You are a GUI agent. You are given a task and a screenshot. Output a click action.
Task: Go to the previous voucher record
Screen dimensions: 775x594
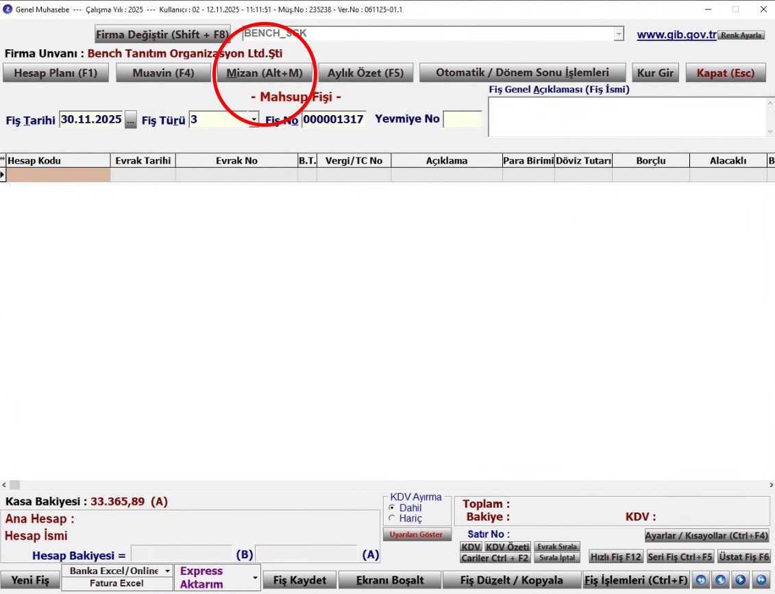coord(720,580)
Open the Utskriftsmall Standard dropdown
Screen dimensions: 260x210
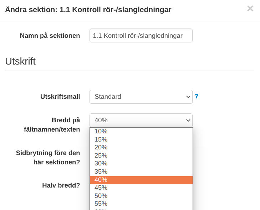141,97
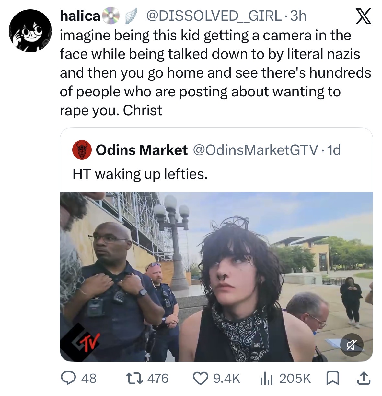Open halica's profile avatar

[30, 31]
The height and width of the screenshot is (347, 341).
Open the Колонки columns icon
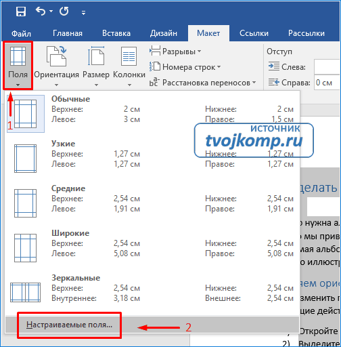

◆ ◆ ◆ ◆

== The task ==
Lay out the lines above as a Markdown table with the columns "Row" and "Line," skipping any blank lines and leaving the pictures out.

== Full response ==
| Row | Line |
|---|---|
| 1 | You are a GUI agent. You are given a task and a screenshot. Output a click action. |
| 2 | Task: Go to the previous voucher record |
| 3 | Screen dimensions: 775x594 |
| 4 | coord(720,580) |
| 5 | Open the Utskriftsmall Standard dropdown |
| 6 | Screen dimensions: 260x210 |
| 7 | 141,97 |
| 8 | Open halica's profile avatar |
| 9 | [30, 31] |
| 10 | The height and width of the screenshot is (347, 341). |
| 11 | Open the Колонки columns icon |